Art displayed at the Metropolitan Museum of Art

The Metropolitan Museum of Art has on display a complete studio from the Palazzo ducale di Gubbio. Consisting of period woodwork from late 15th century Italy, the studio was commissioned for Federico da Montefeltro.

== History ==
As the Renaissance swept through Italy, the cultural movement caused the rebirth and development of numerous artistic styles. Among these concepts was the development of the studiolo, a secluded room intended to allow for quiet study and meditation. These rooms contained, either physically or in the form of artistic depictions, books, tomes, scientific instruments, and other symbols of knowledge, particularly if they were associated with Classical Greece or Rome. Elaborately decorated with paintings and intricate woodwork, studioli became a sign of status and sophistication for the nobility, court officials, and artists of the Italian Renaissance. The small rooms would later be known as a hallmark of the Quattrocento, the art movement encompassing the first 100 years of the Italian Renaissance.

The studiolo housed in the Met was commissioned by Duke Federico da Montefeltro, a major geopolitical force in North-Central Italy during his lifetime.

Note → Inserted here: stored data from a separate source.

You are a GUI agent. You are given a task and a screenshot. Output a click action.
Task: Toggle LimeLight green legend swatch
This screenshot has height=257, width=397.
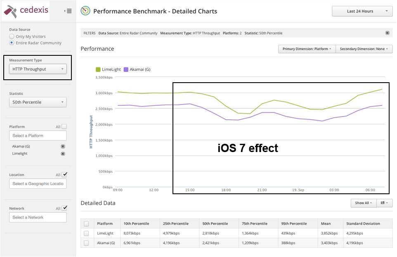pyautogui.click(x=98, y=69)
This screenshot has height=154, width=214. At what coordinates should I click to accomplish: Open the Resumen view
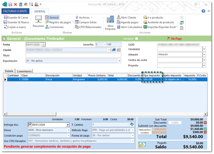tap(38, 21)
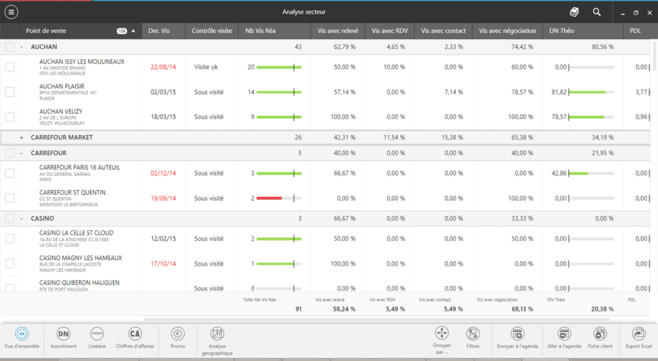Expand the CARREFOUR MARKET group
The height and width of the screenshot is (361, 658).
click(22, 138)
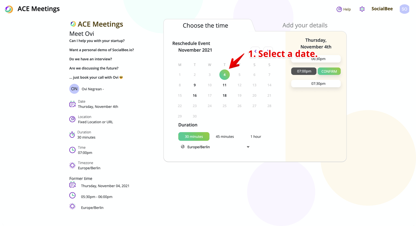Switch duration to 1 hour
The height and width of the screenshot is (226, 416).
(x=256, y=137)
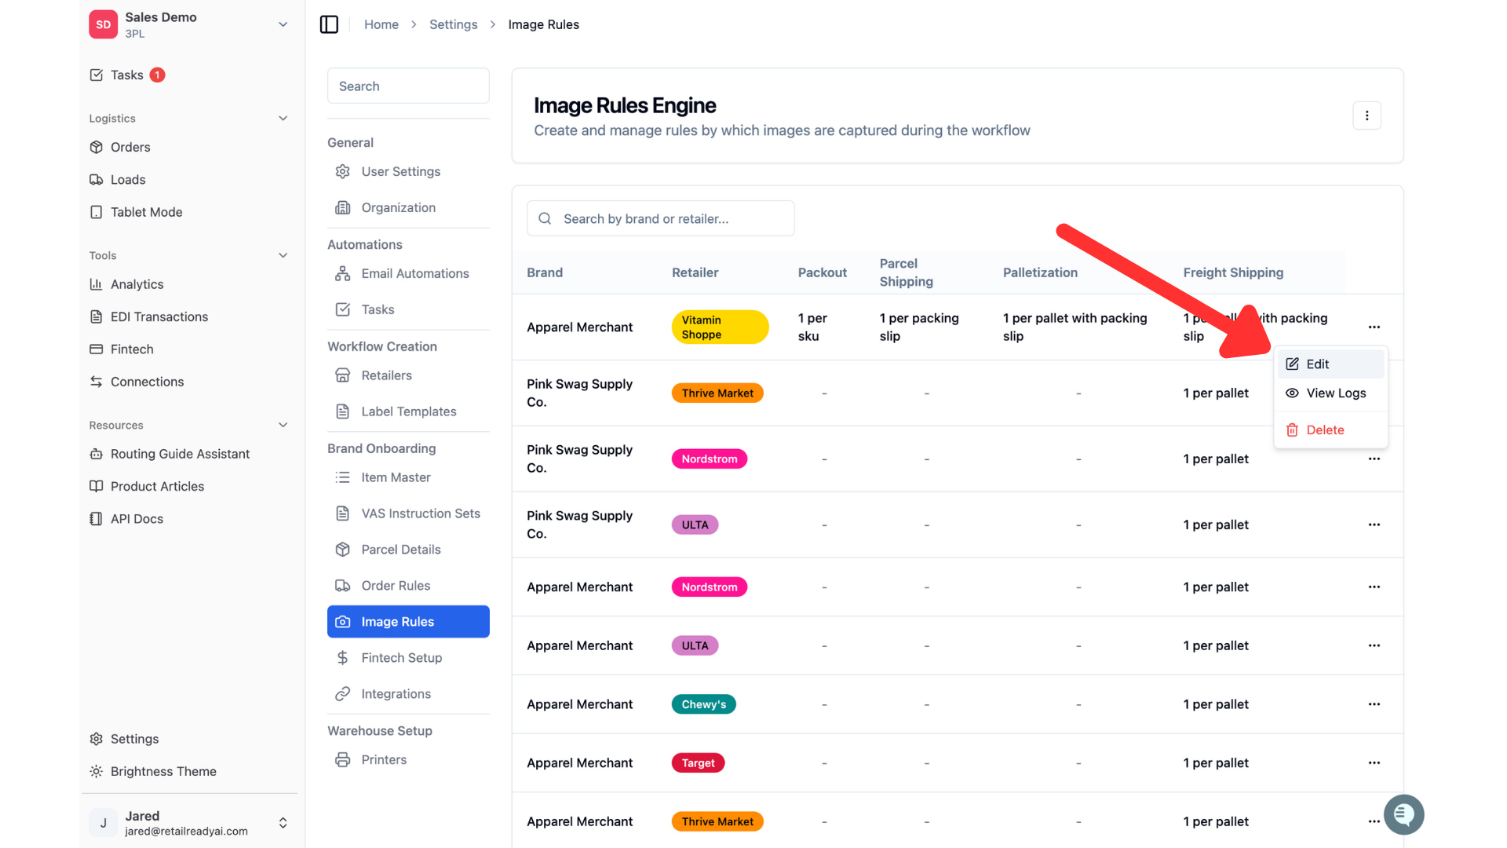Viewport: 1507px width, 848px height.
Task: Open Routing Guide Assistant
Action: (180, 454)

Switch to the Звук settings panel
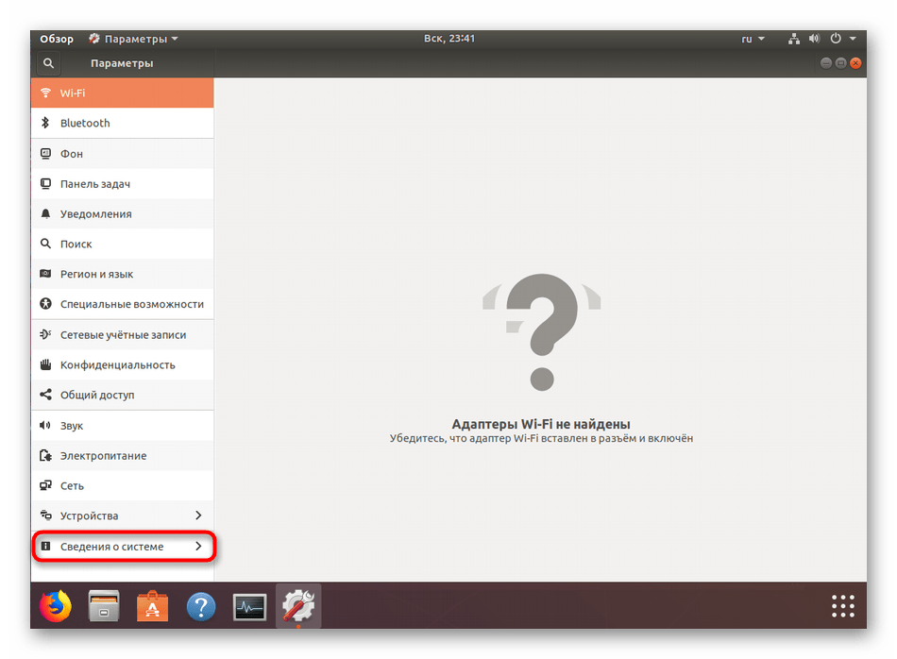click(72, 425)
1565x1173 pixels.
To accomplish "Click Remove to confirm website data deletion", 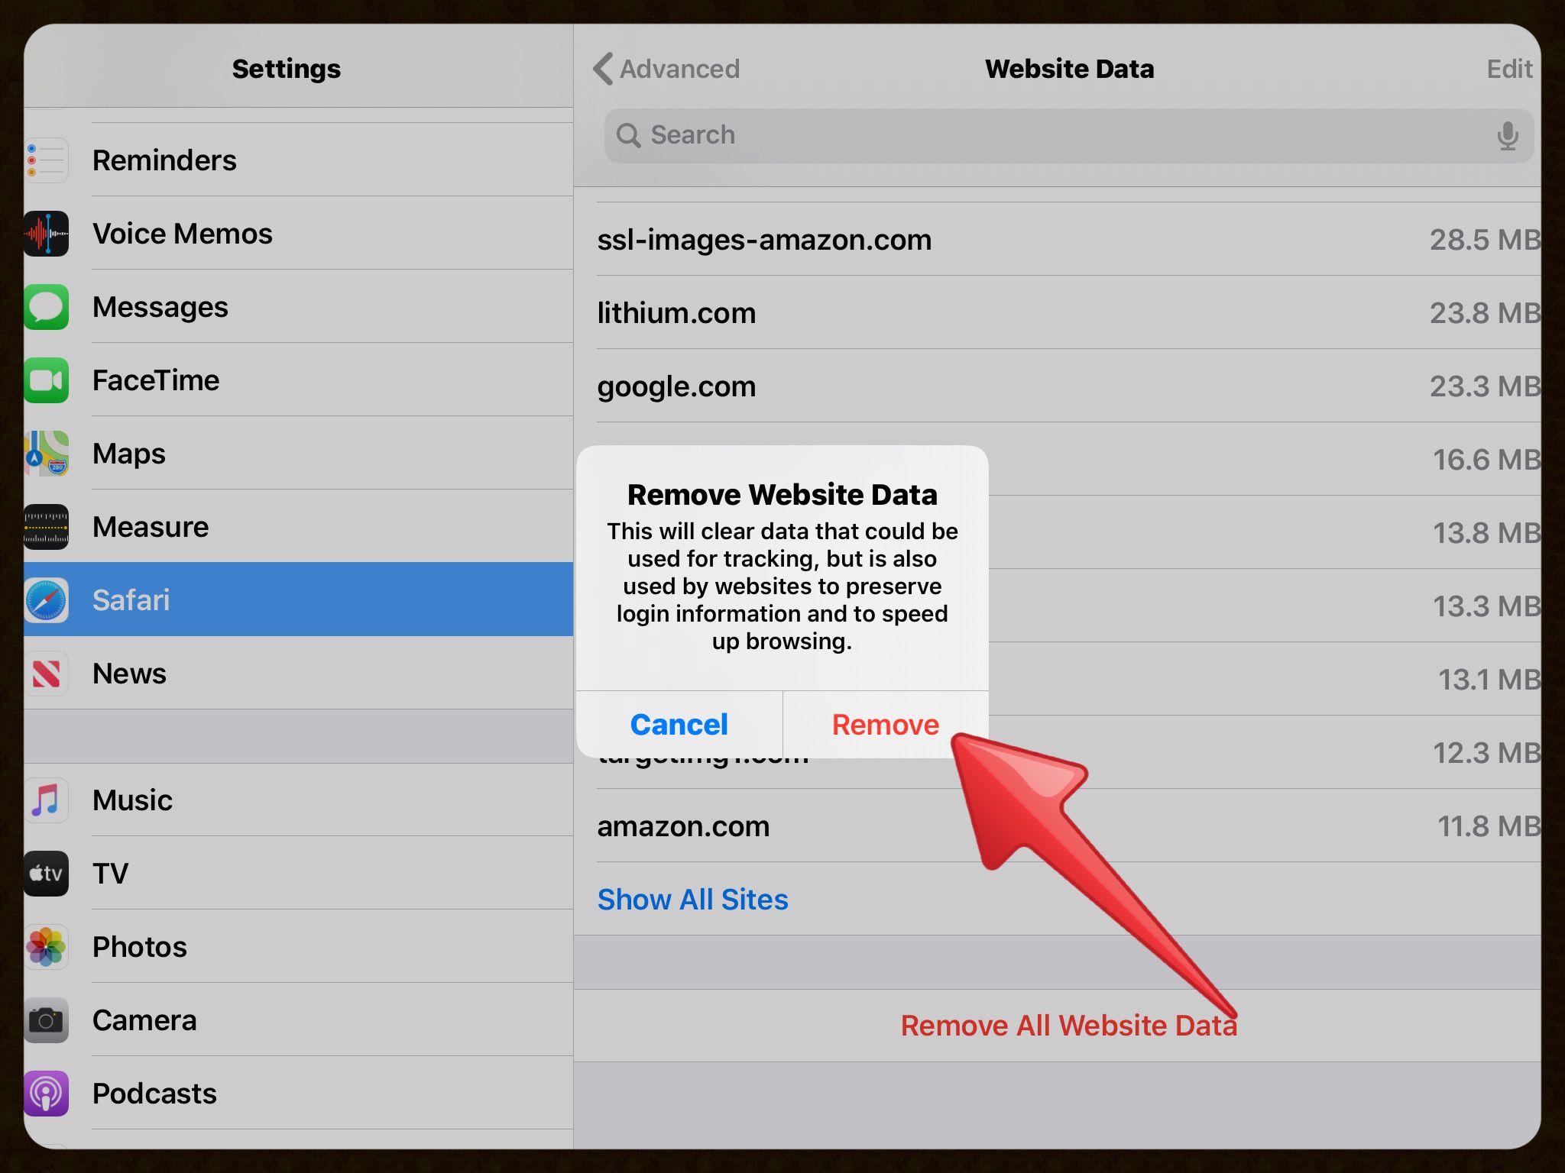I will coord(883,722).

In addition for being a capable military leader, Federico was noted for being a prolific patron of the arts; his activities, such as the employing of artists, architects, and writers resulted in him being given the moniker "the Light of Italy". Federico commissioned his first studiolo at his palace in Urbino, the House of Montefeltro's traditional seat of power; this feat was replicated when in 1478 he ordered the design and installation of a studiolo in an old palace he was rebuilding in Gubbio, which was under his control. The new room was designed by Sienese artist Francesco di Giorgio Martini, who also worked on a number of other projects for da Montefeltro, including the construction of the Palazzo ducale di Gubbio (where the studiolo was installed) itself. Martini's design was executed (under his supervision) by two Tuscan brothers famed for their work with interior woodworking, Giuliano and Benedetto da Maiano. The entire room was constructed in the da Maiano's workshop in Florence, after which it was transported to Gubbio for installation.

The studiolo remained in the Palazzo at Gubbio until 1874, when it was disassembled and moved to a villa in Frascati. The room was then purchased by a German art dealer and moved to Venice. The Metropolitan Museum of Art acquired the work in 1939 and had the studiolo shipped to New York City, where it was re-assembled between 1939 and 1941.

== Description ==
The studiolo consists of a number of wood panels fitted together. These panels are divided into twelve consecutive sections, surrounding the room on all sides. The artists' use of intarsia (inlaid wood) to render realistic, two-dimensional images of latticework cabinets, drawers, and siding is representative of the rediscovery of linear perspective in mid-15th century Italy. The extensive use of intarsia is particularly noticeable in the room, as the inlaid wood forms the contrast used to create the illusion of depth. In addition, paint and more intarsia is used to depict objects that a leader of Renaissance period would be expected to have in their study. Objects depicted include measuring instruments, a tropical bird in a cage, armor, books, and musical instruments. The studiolo's coffered wood ceiling is adorned with carved geometric designs. The room originally contained several paintings, but these were removed from the studiolo in the 17th century. Three windows provide lighting for the room.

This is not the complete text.